Les formes n'avaient rien à envier aux couleurs. Les délires de l'érosion avaient façonné tantôt un fantastique auditorium, tantôt de gigantesques monuments, évoquant obélisques ou châteaux. Les Quebradas, que l'on pourrait traduire par brisures, fractures, déchirures, forment ces paysages accidentés, lunaires ou martiens, d'une autre planète. Leurs noms évoquent coquilles ou carapaces, dans la Quebrada de las Conchas, les flèches, toutes orientées dans le même sens, de la Quebrada de las Fechas. Dans ce désert minéral, sans eau, l'érosion est partout. Des pluies torrentielles ont creusé à flanc de montagne de profondes ravines. Le vent a sculpté les rochers comme autant de personnages fantasmagoriques.

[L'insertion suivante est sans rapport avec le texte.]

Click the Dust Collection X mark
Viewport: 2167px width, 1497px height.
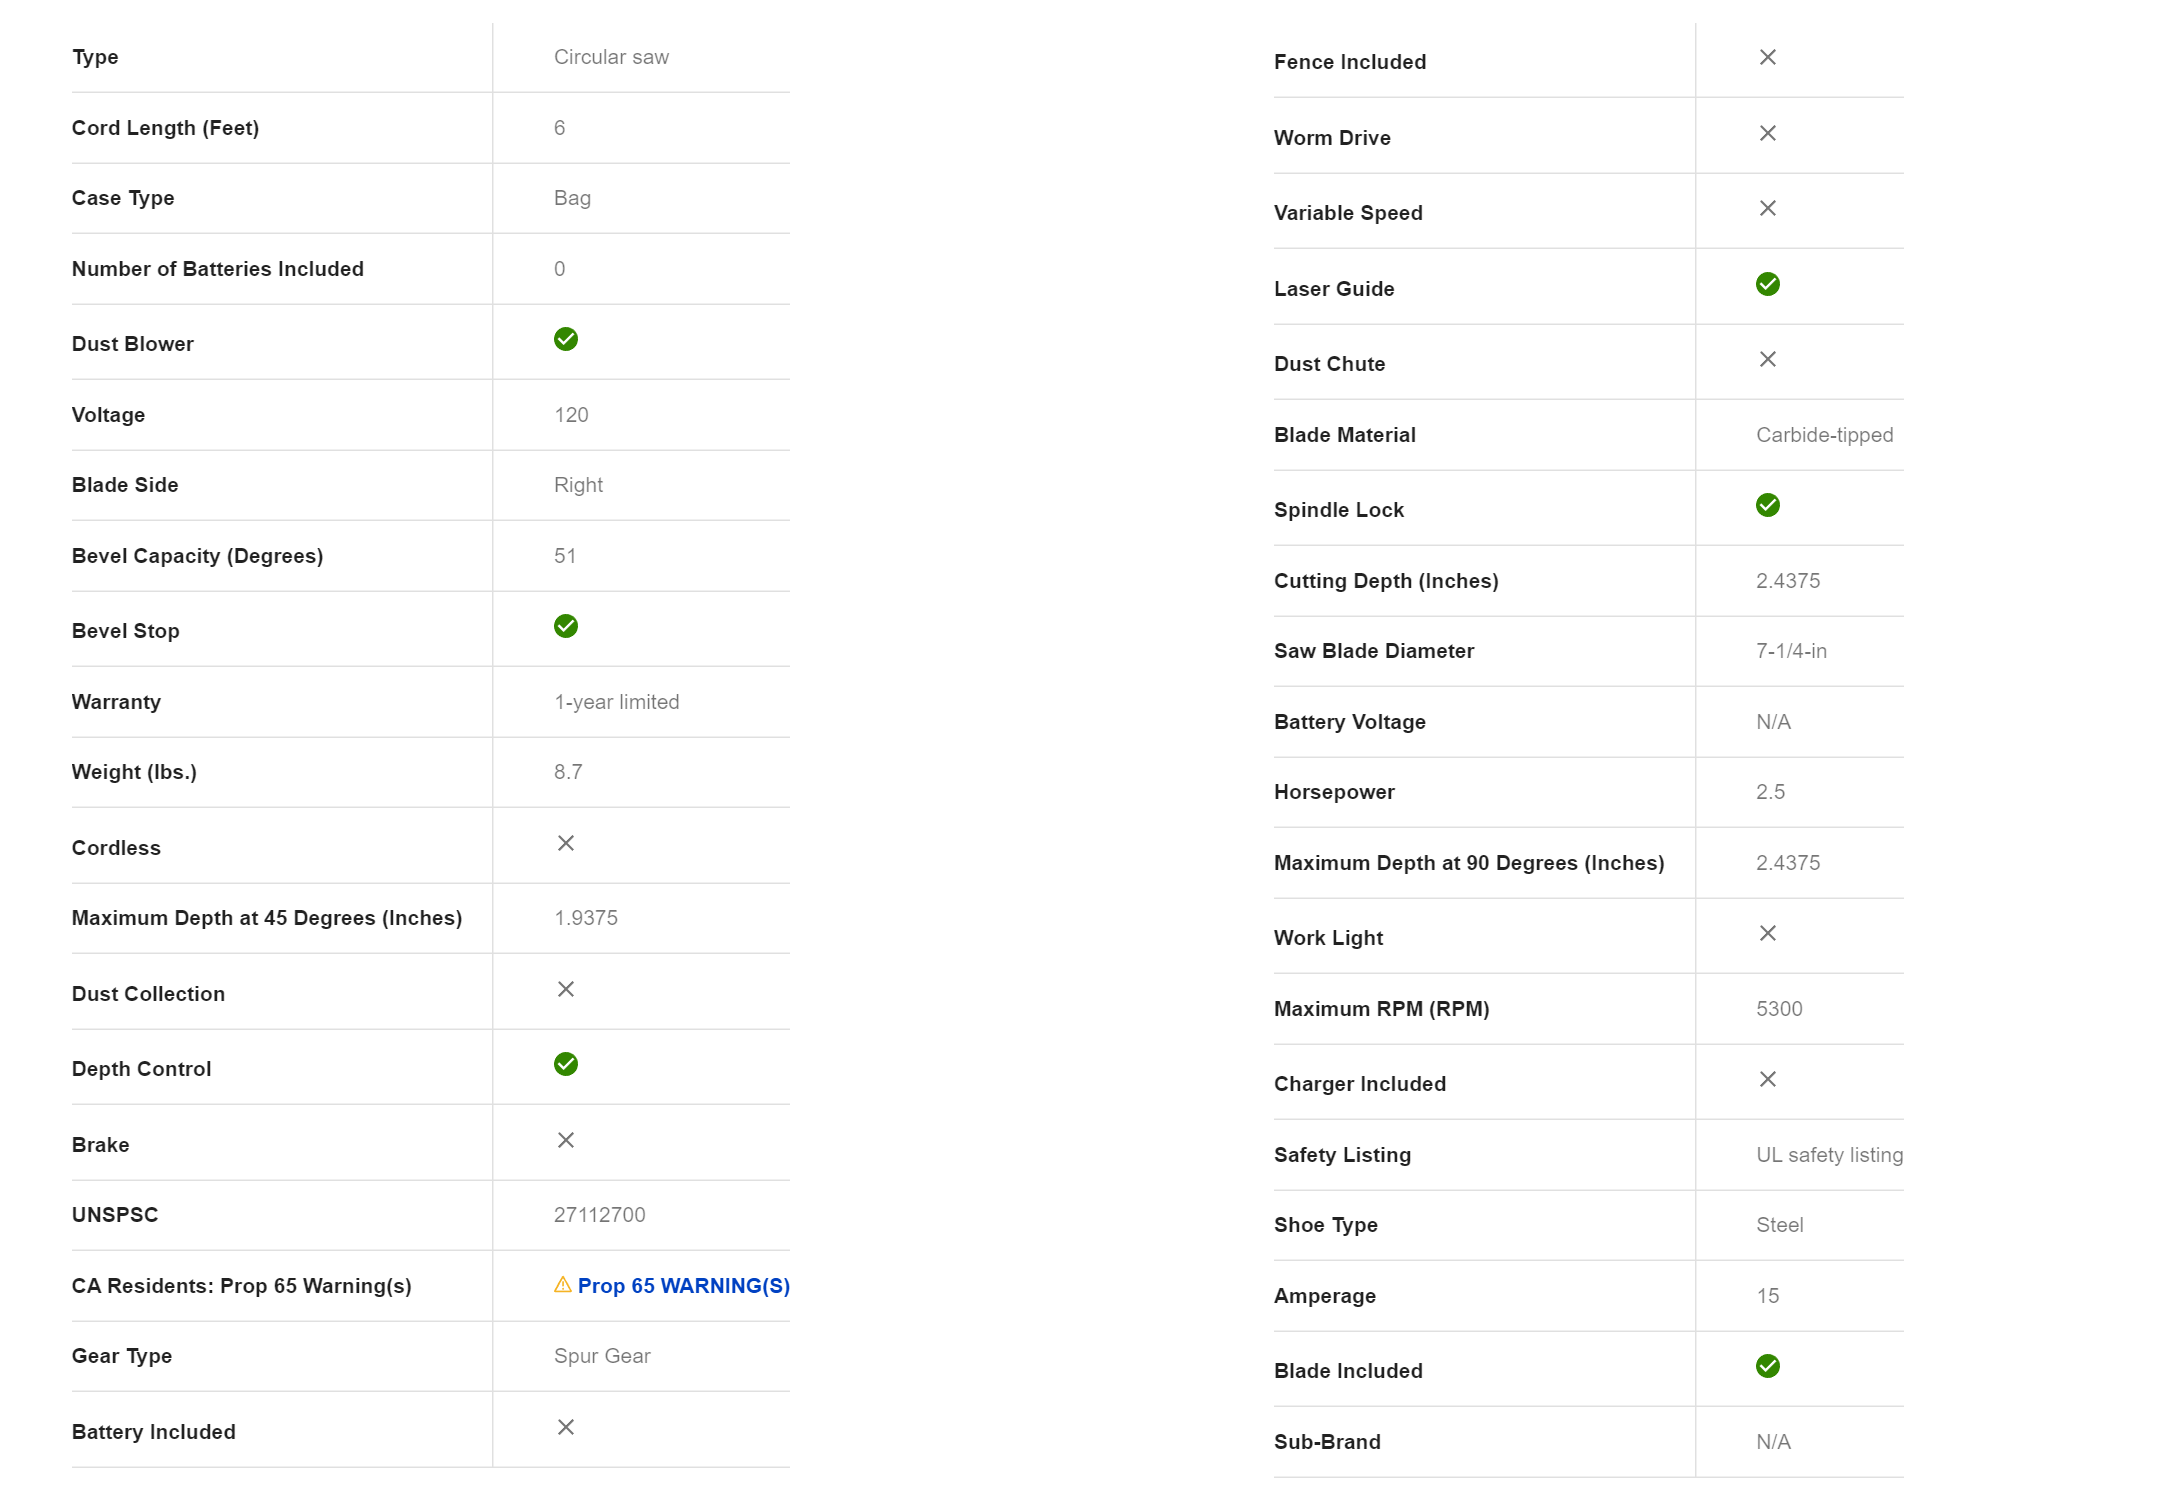click(566, 990)

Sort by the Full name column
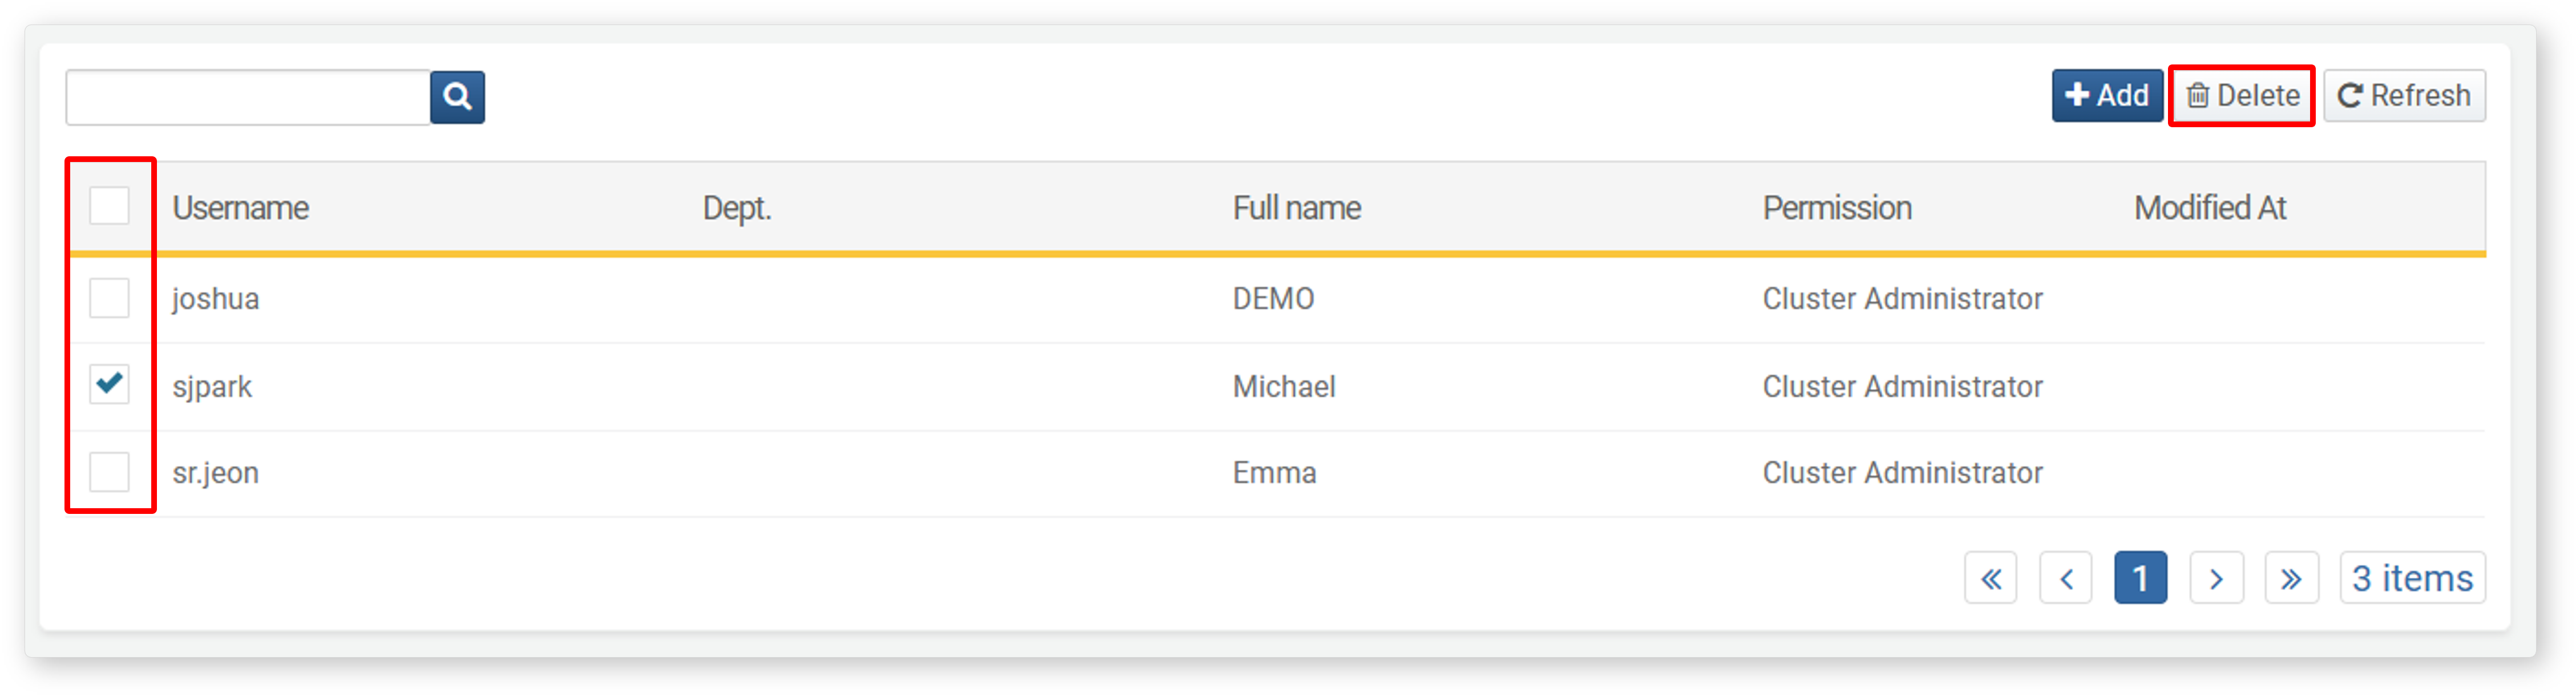[1296, 208]
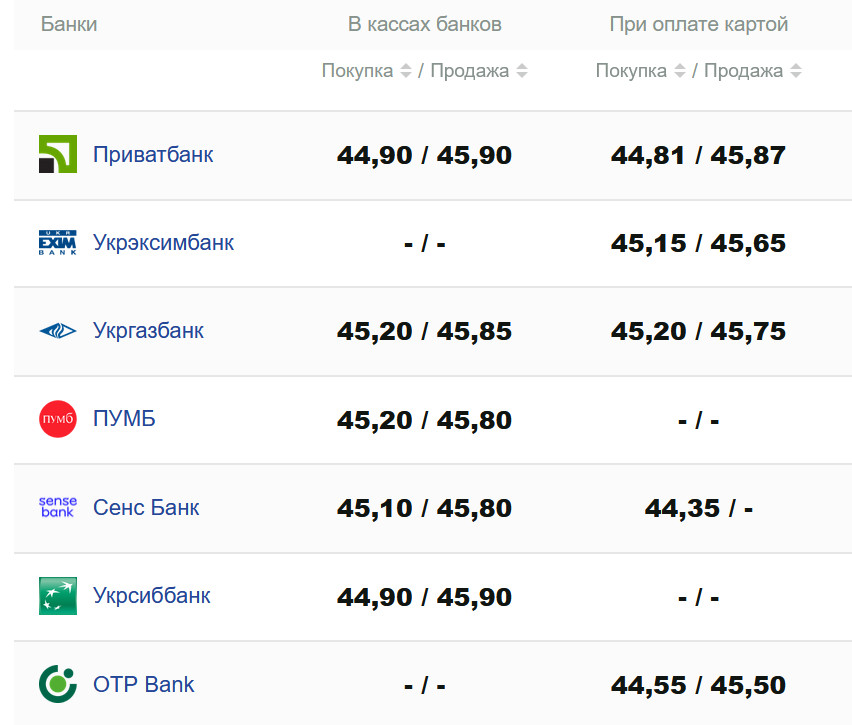Click the Банки column header
The height and width of the screenshot is (725, 852).
coord(69,24)
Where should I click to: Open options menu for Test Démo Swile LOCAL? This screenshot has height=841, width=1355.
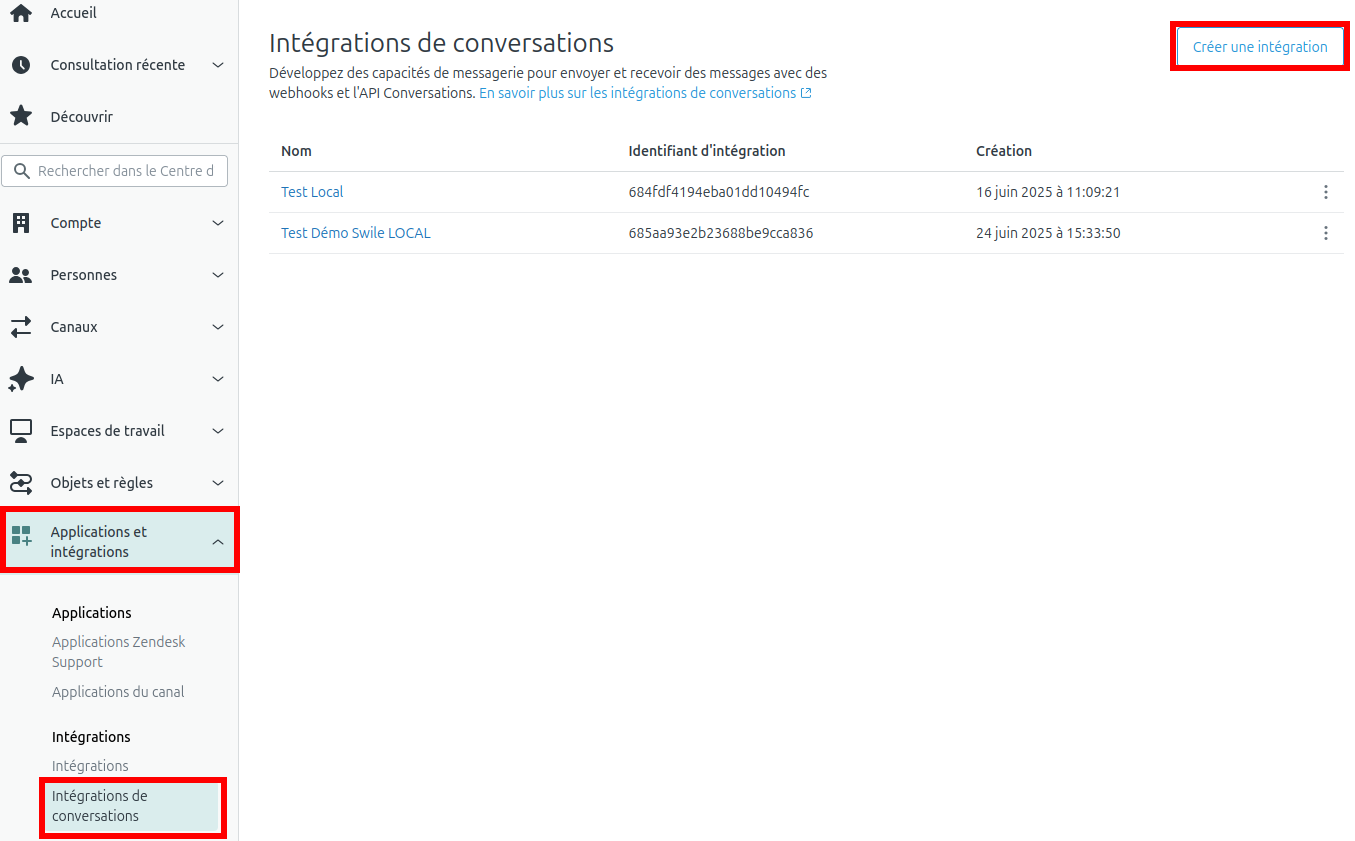tap(1325, 233)
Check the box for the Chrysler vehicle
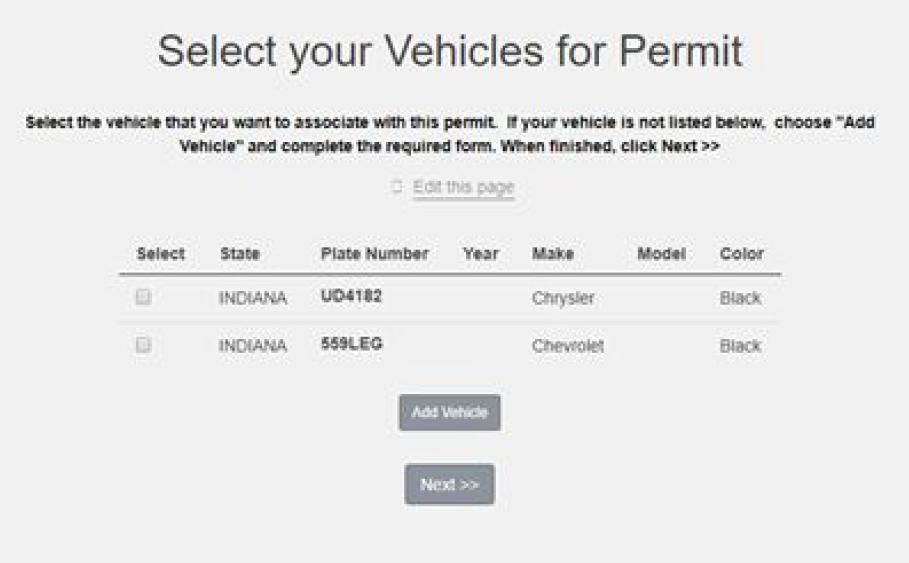This screenshot has width=909, height=563. coord(143,297)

Avec l'altitude, la route s'approche des sommets dont la blancheur se découpe sur un ciel d'un bleu limpide. Des cols à plus de quatre mille mètres, s'élevant au dessus des nuages, se signalent par une petite chapelle ou une simple croix. De là, d'impressionnantes routes en lacets serpentent jusqu'au fond des vallées. Malgré le vent et le froid, des enfants, au visage d'incas, proposent de petits objets d'artisanat, comme des fragments d'ardoise ou de granit, gravés de dessins emblématiques. Sur l'Alti Plano, de longues routes rectilignes s'allongent sur des dizaines de kilomètres entre d'immenses étendues désertiques où l'on croise des troupeaux d'ânes sauvages, des lamas et de gracieuses vigognes.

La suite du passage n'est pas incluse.